# [Excerpt provided]

--- --- ---

Indonesian Political, Business & Finance News

Does regional autonomy better the people's lot?

Does regional autonomy better the people's lot?

By P. Agung Pambudhi

Any attempt to evaluate the implementation of regional autonomy
faces extreme difficulties because of two reasons. First, the
implementation of regional autonomy has been going on only for
two years so that empirical evidence is relatively limited.
Secondly, the implementation of regional autonomy must be put to
a test both in conceptual, philosophical, judicial, governmental
institutional aspects and in political, economic, social and
cultural realms in relation to various groups.
In the economic sector, the broad-based authority vested in a
regional administration by virtue of Law No. 22/1999 should be
construed as an opportunity for the local political elite to
improve the access of their people to the economic sector.
But this situation can be attained only if there is a conducive
business climate, and it is only possible if autonomous regions
can compete effectively with both other autonomous regions and
the regions in other countries in an unavoidable global market
system.
Unfortunately, quite a few autonomous regions have yet to put
their house in order. Instead of facilitating business
activities, they seem to be vying to apply regional policies
discouraging progress in the business field.
A study by the Monitoring Committee of Regional Autonomy
Implementation (KPPOD) on regional taxes and levies set forth in
regional regulations shows this reality. In terms of principles
and substance, over 30 percent of a total of 693 regional
regulations under analysis reveal the lack of sensitivity on the
part of the regions with respect to the creation of a conducive
business atmosphere.
Amid the regional cooperation that Indonesia has been actively
forging to create a larger market with reduced trade tariffs,
there are regional regulations that stipulate trade tariff and
non-tariff barriers domestically. This is but one of the examples
of how regional regulations can create distortion in the business
realm in terms of principles as referred to earlier.
In concrete terms, these tariff barriers take the form of the
imposition of certain tariffs on units of goods that leave or
enter a particular region. In the meantime, non-tariff barriers
may be manifested as compulsory inspection of traded commodities
or compulsory certificates of the regions of origin of the
commodities, an obligation that hampers the smooth flow of trade
distribution.
Another example of problem of principle posed by some regional
regulations is the imposition of levies on objects that the
central government has subjected to similar levies.
Matters of substantial importance related to these levies are
concerned with the absence of connection between the goal claimed
in the regional regulations and the content of the articles.
Take a regional regulation on environmental protection, for
example: While the goal is clearly the protection of the
environment, the articles of the regulation only spells out
levies to be imposed on the trading of waste. There is no mention
at all about how the environment must be kept free from hazardous
waste.
Besides, the definition of the object of the levies is usually
unclear, therefore allowing broad interpretation.
There are also problems related to judicial and technical
aspects. Although these problems may not harm business
activities, they may lead to confusion. A regional regulation,
for example, may use a formal judicial consideration that no
longer legally prevails. In other examples, the legal foundation
used is not relevant to what a particular regulation is about or,
in other cases, a regional regulation fails to fulfill the
structural requirement for legal drafting
Meanwhile, in connection with the relationship between the
central government and regional administrations, it is important
to note that clarity is lacking, leading to a tug-of-war of
sorts, in authority over certain business areas. Business circles
are complaining about the locus or the level position of policy
makers regarding processing of permits on land affairs, forestry
and other realms owing to the ever-present lack of clarity.

--- --- ---

# [Given information]
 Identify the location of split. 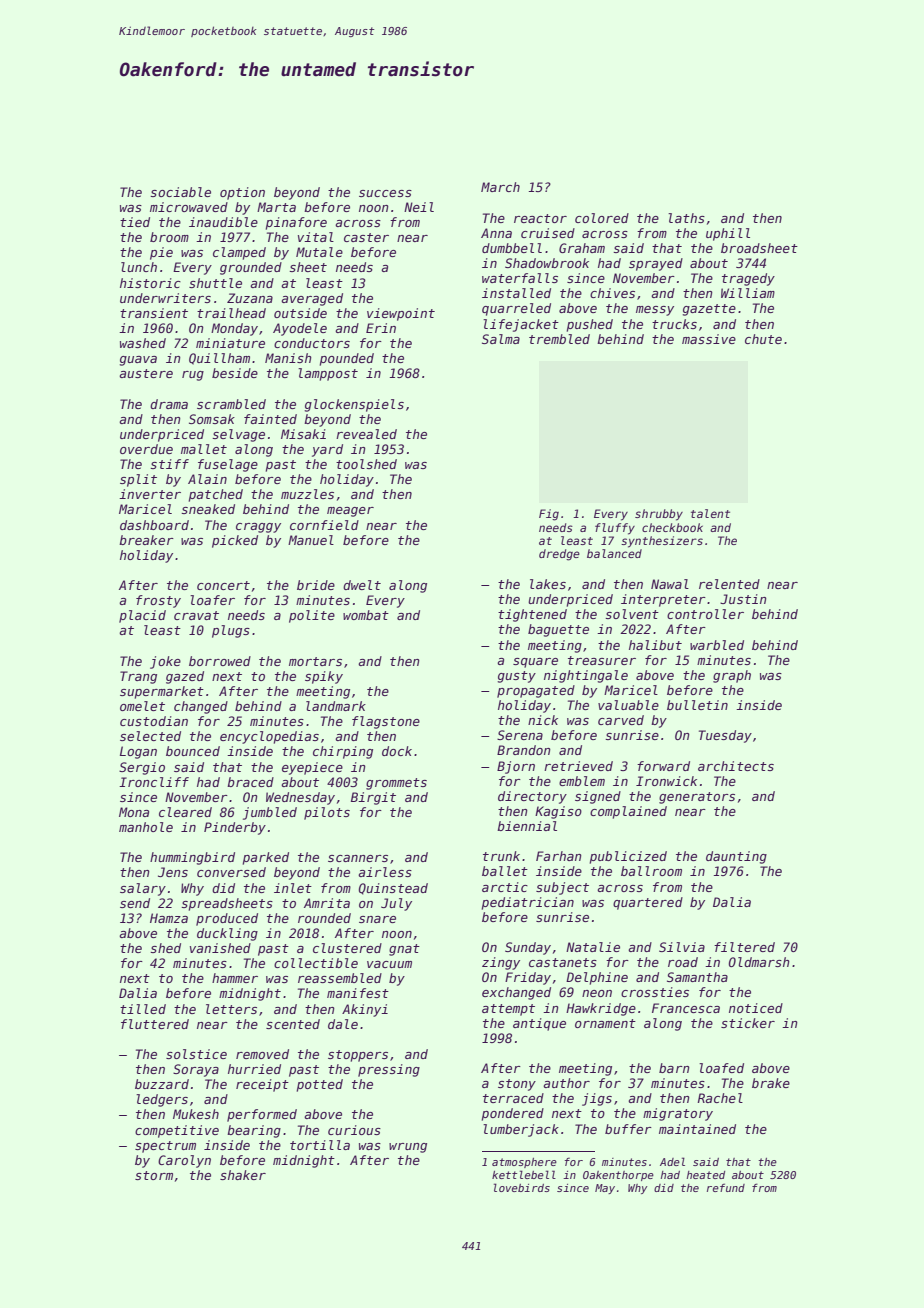
(138, 480).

--- --- ---

# [Directives]
a - Write out the stretch of the regional autonomy article from "In concrete terms, these" through "of the articles.".
b - Answer from the regional autonomy article:
(i) How long, according to the author, has regional autonomy been implemented?
(ii) Which law vests broad-based authority in a regional administration?
(iii) How many regional regulations did the KPPOD study analyze?
The lines play no part in this work.

# [Expected results]
a -
In concrete terms, these tariff barriers take the form of the
imposition of certain tariffs on units of goods that leave or
enter a particular region. In the meantime, non-tariff barriers
may be manifested as compulsory inspection of traded commodities
or compulsory certificates of the regions of origin of the
commodities, an obligation that hampers the smooth flow of trade
distribution.
Another example of problem of principle posed by some regional
regulations is the imposition of levies on objects that the
central government has subjected to similar levies.
Matters of substantial importance related to these levies are
concerned with the absence of connection between the goal claimed
in the regional regulations and the content of the articles.

b -
(i) Only two years.
(ii) Law No. 22/1999.
(iii) 693.